Sometimes it can be difficult to take the Weather Channel seriously, especially when there’s a chance of bad weather. Their people get so excited as they pull out their L.L. Bean parkas and Carhart overalls so that they can stand in the middle of Connecticut Avenue or Times Square and predict doom and gloom – all while they have a look of anticipation/glee on their faces. But this time, they got it right, sadly. Their computer models were correct, and, if anything, the results were worse than predicted, especially on the Jersey shore.
How did we get to this point where there is an entire television network devoted to predicting and reporting on the weather? Actually, observing the weather has been part of American history all along.
As a result of the Enlightenment, educated men in America observed weather patterns and recorded them carefully. George Washington was among those; as a farmer, it was essential that he understand weather and its effects. Later, as a military leader, he applied his experience to planning military campaigns, as he did when he planned his sneak attack on a Hessian garrison right after Christmas in 1776.
According to historian David McCullough, in the days leading up to the attack, Washington visited the Delaware River frequently, even venturing out on the ice and jumping up and down to determine how solid it was. Based on his experience, he predicted that it was not yet solid enough to stop his boats from crossing late on Christmas night!

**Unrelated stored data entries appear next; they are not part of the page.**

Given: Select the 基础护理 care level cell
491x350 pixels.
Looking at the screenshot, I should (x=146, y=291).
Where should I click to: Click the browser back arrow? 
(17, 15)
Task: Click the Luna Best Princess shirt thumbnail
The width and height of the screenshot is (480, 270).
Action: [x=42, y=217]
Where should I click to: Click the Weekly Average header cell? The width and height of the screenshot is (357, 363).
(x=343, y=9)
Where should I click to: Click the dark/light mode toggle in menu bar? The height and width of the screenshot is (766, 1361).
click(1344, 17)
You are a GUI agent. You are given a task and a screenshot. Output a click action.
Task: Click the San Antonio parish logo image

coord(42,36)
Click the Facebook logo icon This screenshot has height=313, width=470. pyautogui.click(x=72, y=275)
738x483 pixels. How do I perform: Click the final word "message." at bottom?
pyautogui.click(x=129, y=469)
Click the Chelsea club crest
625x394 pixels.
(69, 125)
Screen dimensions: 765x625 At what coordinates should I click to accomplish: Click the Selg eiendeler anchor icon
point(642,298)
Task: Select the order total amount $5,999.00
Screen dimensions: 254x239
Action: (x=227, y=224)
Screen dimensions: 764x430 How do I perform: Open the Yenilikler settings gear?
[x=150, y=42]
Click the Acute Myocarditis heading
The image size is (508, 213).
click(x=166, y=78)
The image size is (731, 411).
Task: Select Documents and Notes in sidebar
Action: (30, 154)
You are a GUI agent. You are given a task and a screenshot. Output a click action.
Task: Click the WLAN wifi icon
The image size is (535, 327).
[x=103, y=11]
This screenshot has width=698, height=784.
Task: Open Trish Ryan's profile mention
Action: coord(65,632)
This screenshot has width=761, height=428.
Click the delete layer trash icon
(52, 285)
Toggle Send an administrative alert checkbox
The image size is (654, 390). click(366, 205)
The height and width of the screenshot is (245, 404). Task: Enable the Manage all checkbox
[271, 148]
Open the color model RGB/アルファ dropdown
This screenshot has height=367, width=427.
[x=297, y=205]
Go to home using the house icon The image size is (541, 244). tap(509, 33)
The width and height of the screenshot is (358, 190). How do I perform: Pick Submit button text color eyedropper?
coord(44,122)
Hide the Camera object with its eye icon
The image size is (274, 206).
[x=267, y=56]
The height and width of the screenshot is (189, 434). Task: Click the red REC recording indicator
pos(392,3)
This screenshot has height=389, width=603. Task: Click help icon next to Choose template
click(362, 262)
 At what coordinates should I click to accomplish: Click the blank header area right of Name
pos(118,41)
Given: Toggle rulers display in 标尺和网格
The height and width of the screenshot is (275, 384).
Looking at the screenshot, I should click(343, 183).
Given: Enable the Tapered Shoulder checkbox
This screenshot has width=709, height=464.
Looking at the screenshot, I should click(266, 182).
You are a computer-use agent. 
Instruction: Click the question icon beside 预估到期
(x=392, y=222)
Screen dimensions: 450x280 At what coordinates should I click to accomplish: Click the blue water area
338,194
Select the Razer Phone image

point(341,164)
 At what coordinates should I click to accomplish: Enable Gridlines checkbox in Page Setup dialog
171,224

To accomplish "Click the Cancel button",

Weather observing became more high tech in the 1840s, when the telegraph was widely adopted. In 1849, the Smithsonian Institution in Washington, D.C. set up a special office to receive weather reports via telegraph. But it wasn’t until after the Civil War that an attempt was made to organize the weather reports so that charts (and weather models) could be created. This wasn’t done by the Smithsonian, though, but by a private telegraph company in Cincinnati.
The following year, in 1870, Congress authorized the War Department to gather data and “give notice…of the approach and force of storms”. The War Department seemed to be the best equipped to do this, since it controlled forts around the country, many equipped with a telegraph and operator.
But it still was not terribly scientific, and then there were a series of nasty storms throughout the 1880s; in the West, herds of livestock were wiped out by unpredicted blizzards. Worse was the storm that suddenly hit Nebraska and the Dakota Territory on January 12, 1888: what began with mild weather (in the 40s) suddenly turned into a raging blizzard. School teachers released their classes in midday, telling the children to hurry home. Sadly, many of the children were caught in heavy snowfall and temperatures that plummeted to below zero. At least 235 people died in what historians call the Children’s Blizzard.
Later that same year, in March, the Great Blizzard of 1888 moved up the Atlantic coast, dropping nearly five feet of snow on New York City. There were drifts of up to 40 feet in areas along Long Island Sound; telegraph wires were down and fire crews couldn’t get out of their stations to put out fires (remember, most houses and buildings were constructed of wood). Many people weren’t able to get out of their houses for nearly a week. More than 400 people died.
Imagine the isolation of this storm, in an age before television, radio, or the internet. Few people had telephones. Food supplies couldn’t get into the city.
In 1890, Congress decided to move the responsibility for weather forecasting to a civilian agency, a newly created U.S. Weather Bureau. Using the latest scientific methods, it was made part of the Agriculture Department, and a new profession was born: metereologist!